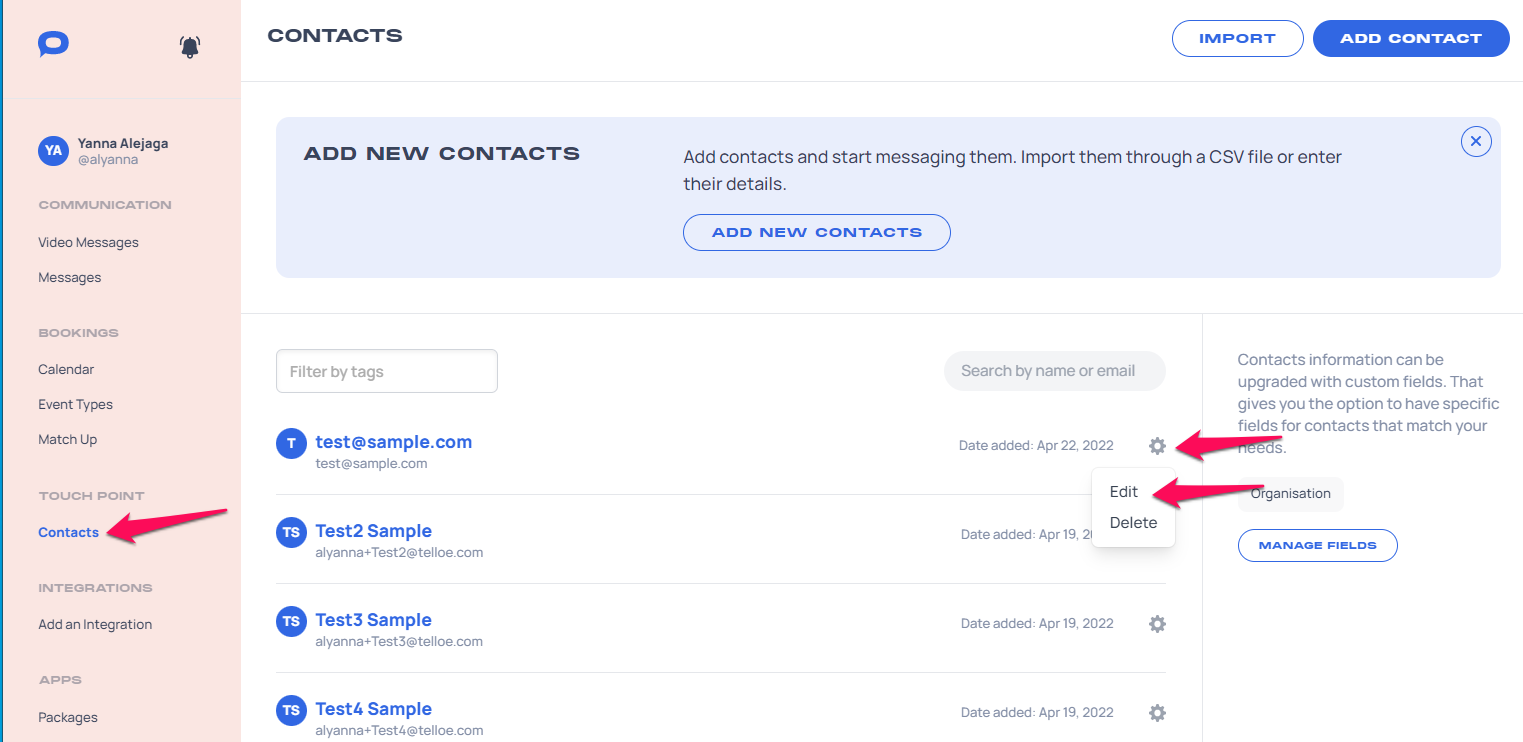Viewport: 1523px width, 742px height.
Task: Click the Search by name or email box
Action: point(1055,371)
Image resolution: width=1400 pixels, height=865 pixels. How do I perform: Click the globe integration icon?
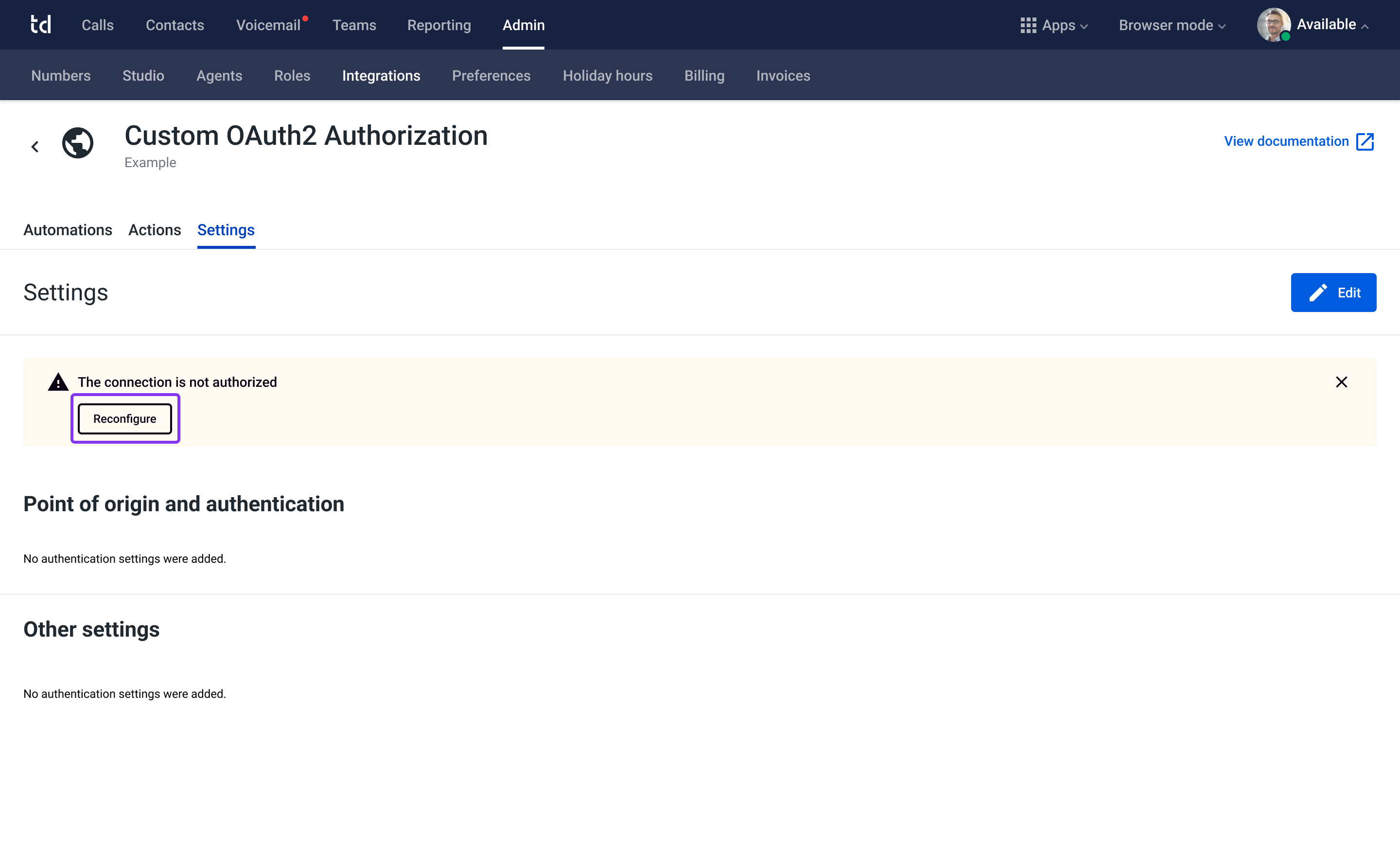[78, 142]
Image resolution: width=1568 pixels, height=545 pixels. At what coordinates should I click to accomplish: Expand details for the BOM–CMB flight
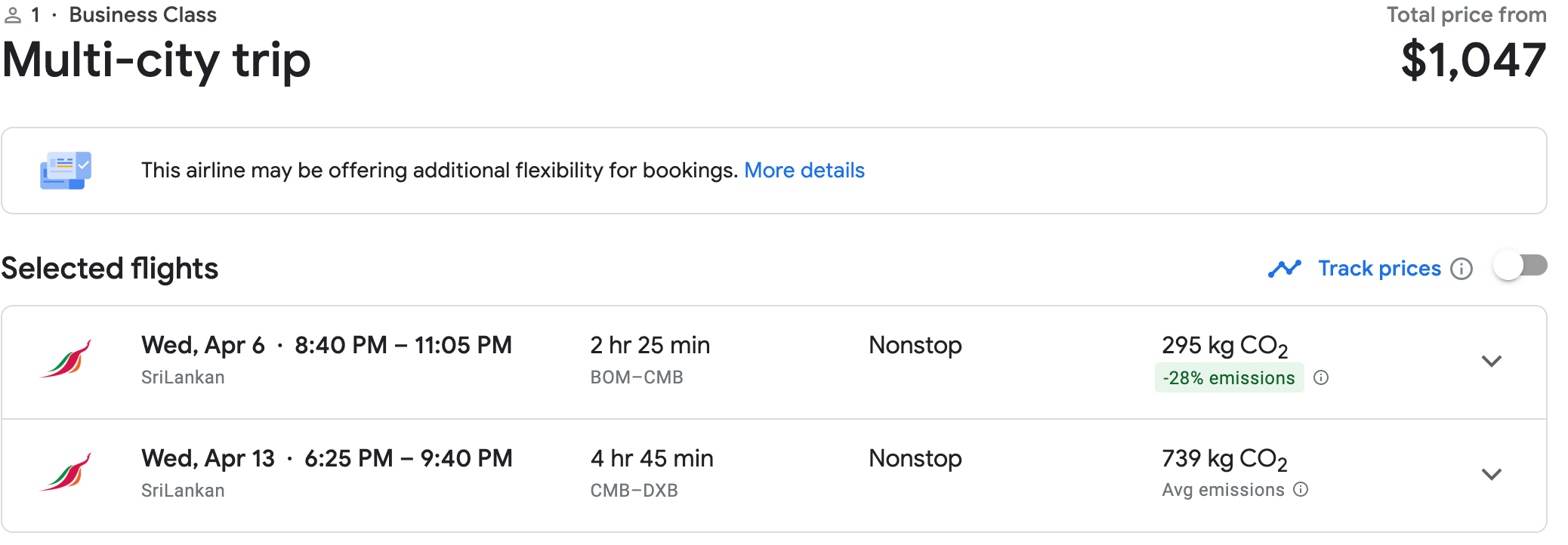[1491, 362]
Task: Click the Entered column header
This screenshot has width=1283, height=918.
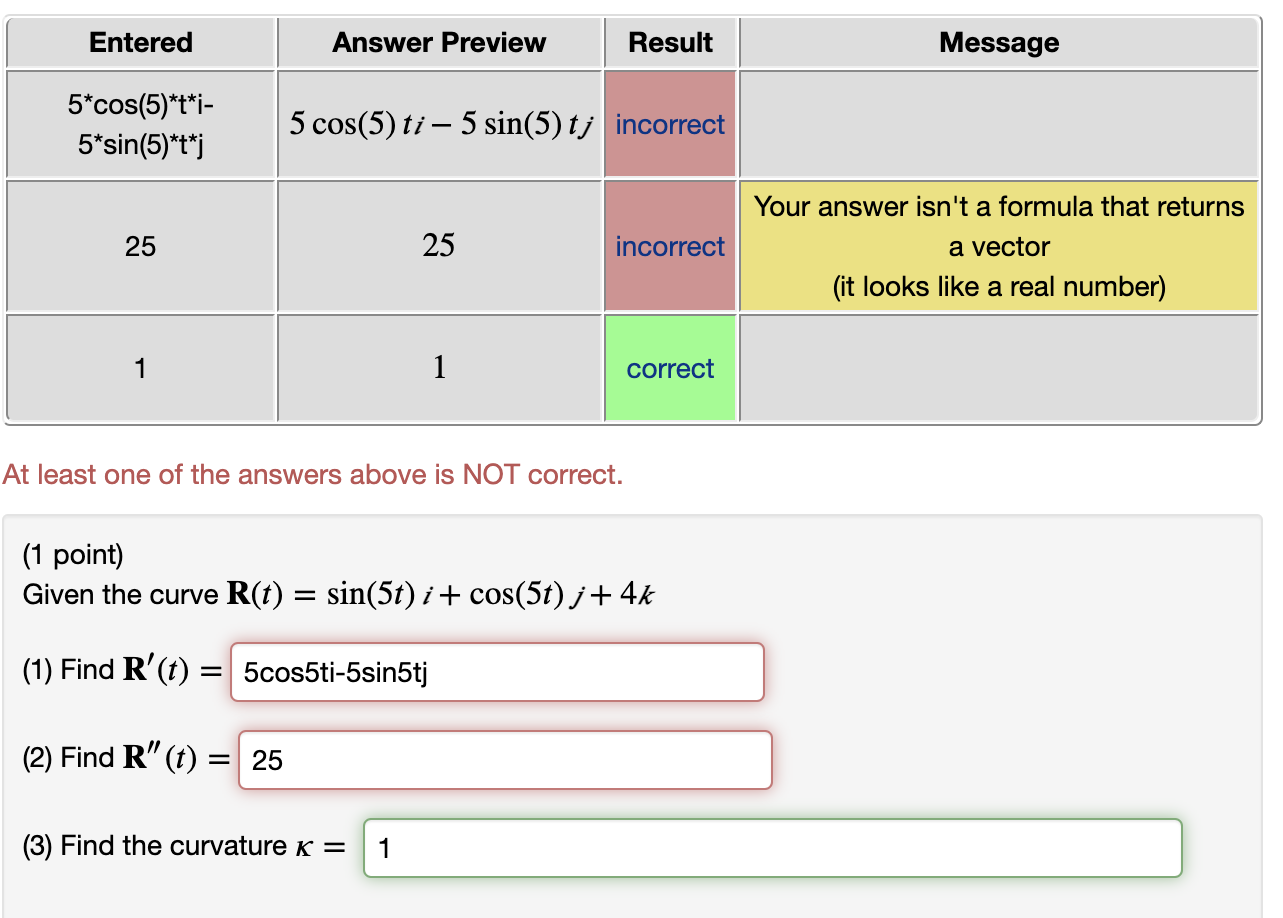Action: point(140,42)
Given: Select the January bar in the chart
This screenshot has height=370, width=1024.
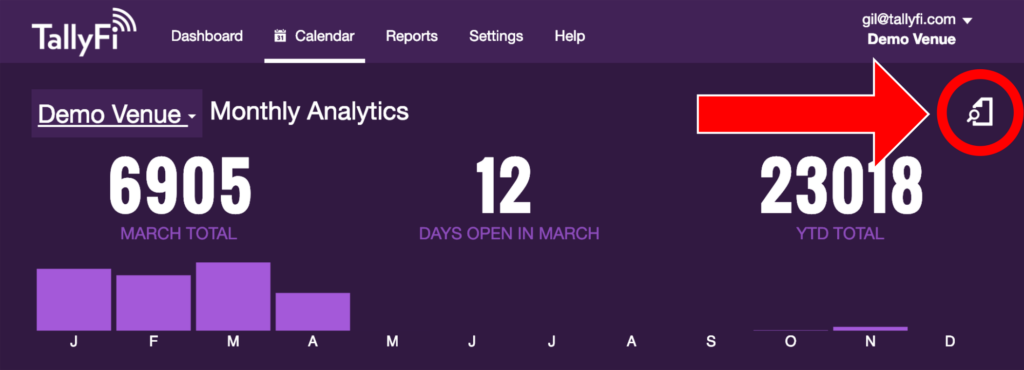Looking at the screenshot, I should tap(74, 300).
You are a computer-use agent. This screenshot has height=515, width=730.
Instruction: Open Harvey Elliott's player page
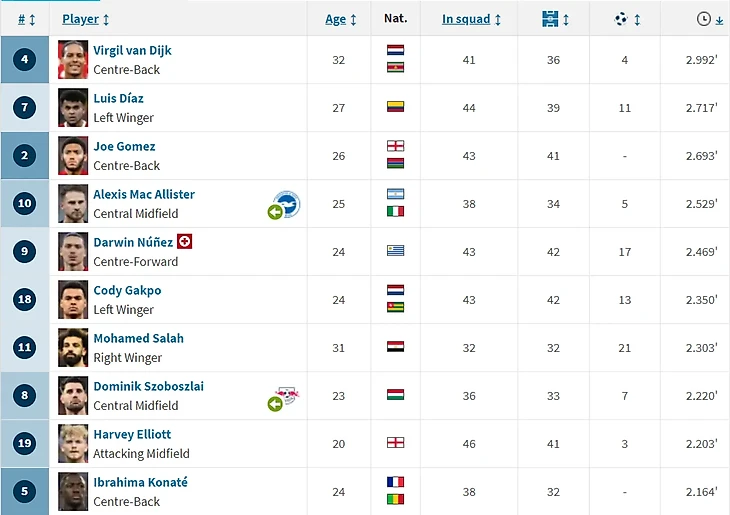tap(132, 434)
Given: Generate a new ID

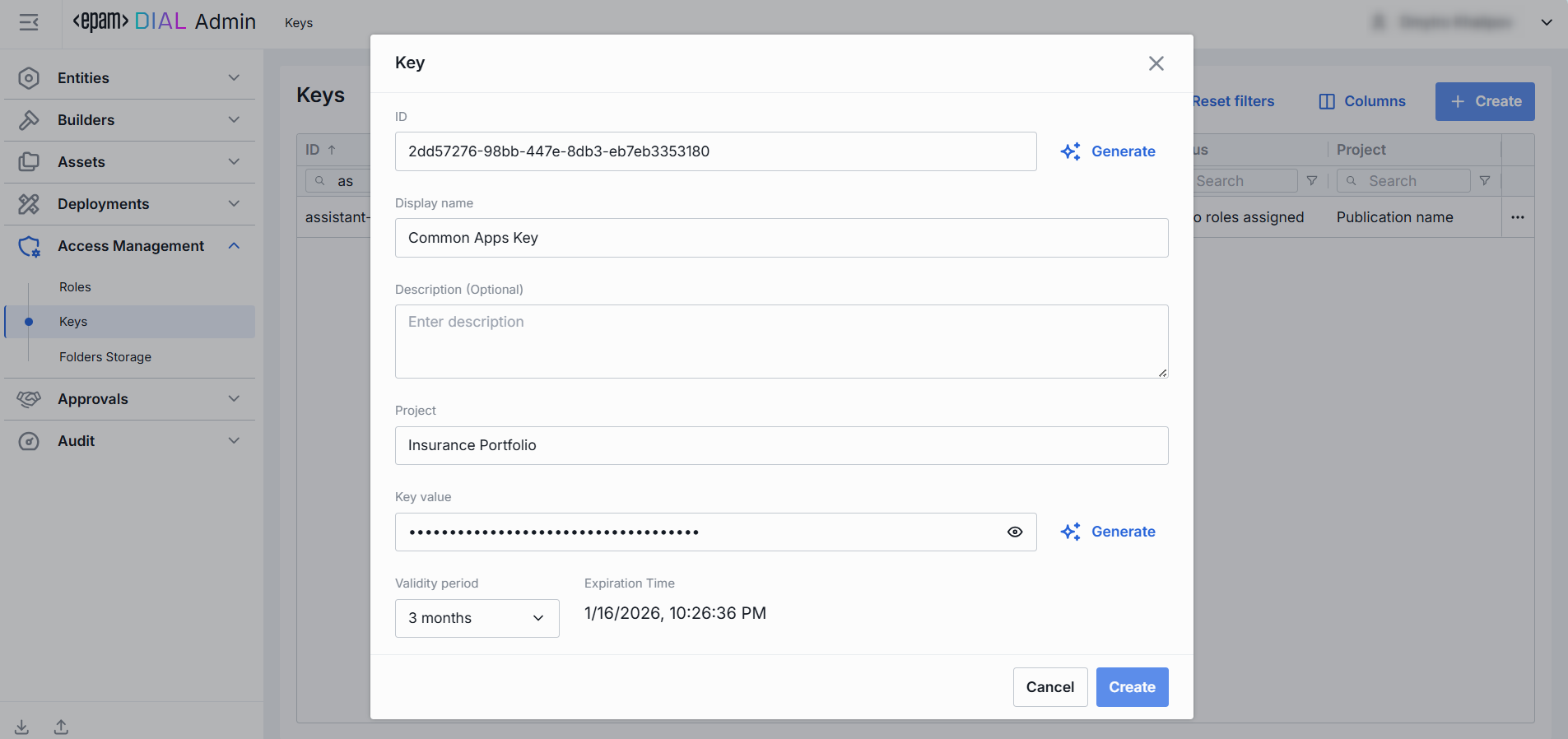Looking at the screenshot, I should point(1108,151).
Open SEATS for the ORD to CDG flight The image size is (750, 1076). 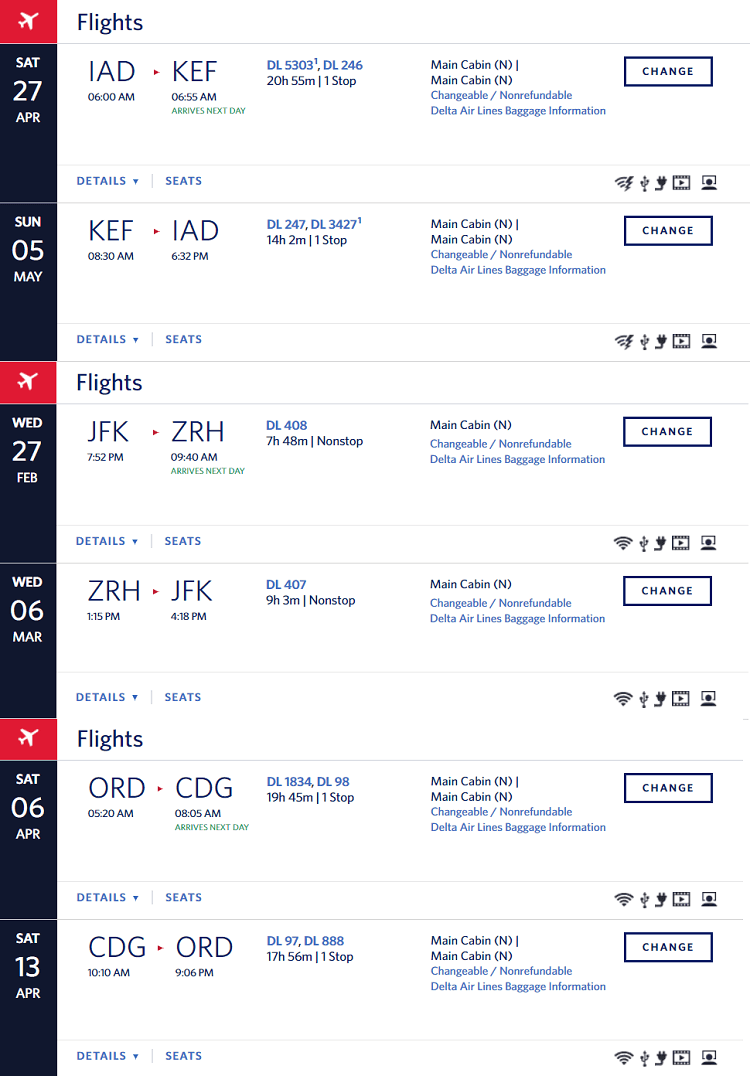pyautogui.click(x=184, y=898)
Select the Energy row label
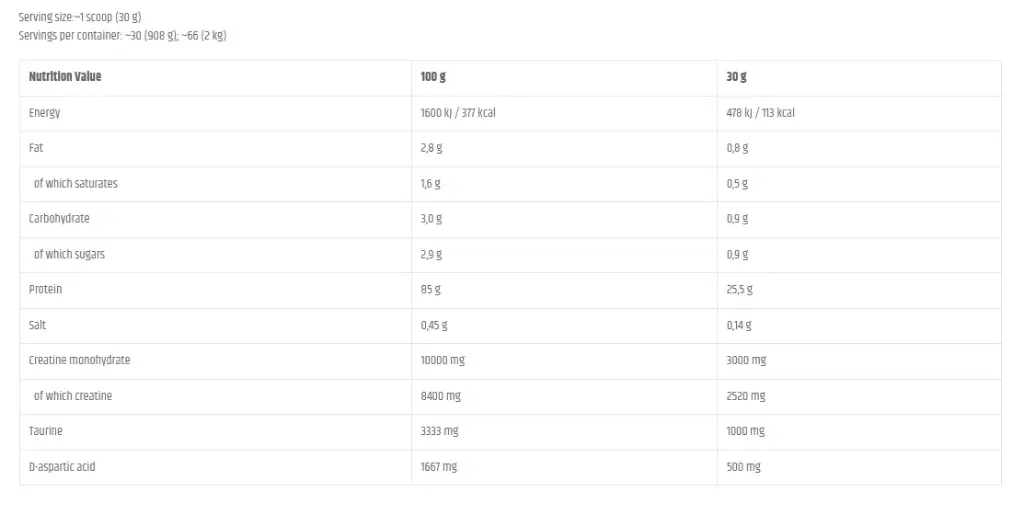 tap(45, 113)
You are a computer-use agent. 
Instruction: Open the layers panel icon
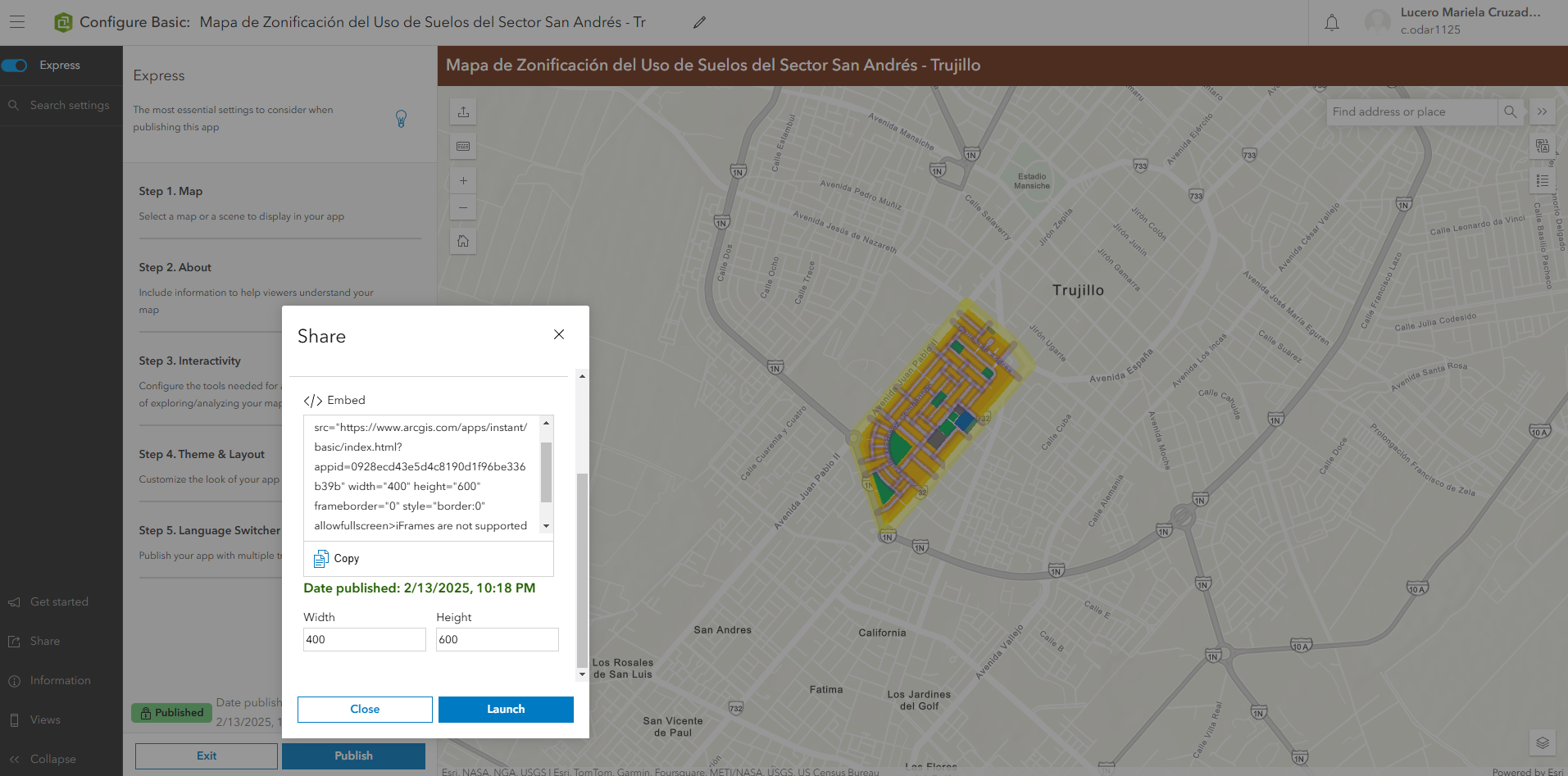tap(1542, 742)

============================================================

THE PROBLEM: Edit the lines from the start down to the line with "Action: point(140,42)", changing "globe" to "calendar" and keeping everything else the same. Don't include the pictures in your answer.

RESPONSE BELOW:
Viewport: 1523px width, 742px height.
Task: Click the Search by name or email box
Action: point(1055,371)
Image resolution: width=1400 pixels, height=865 pixels. How do I perform: Click the calendar integration icon?
[78, 142]
Image resolution: width=1568 pixels, height=545 pixels. At what coordinates should I click to accomplish: Expand details for the BOM–CMB flight
[1491, 362]
Task: Click the Entered column header
This screenshot has width=1283, height=918.
Action: point(140,42)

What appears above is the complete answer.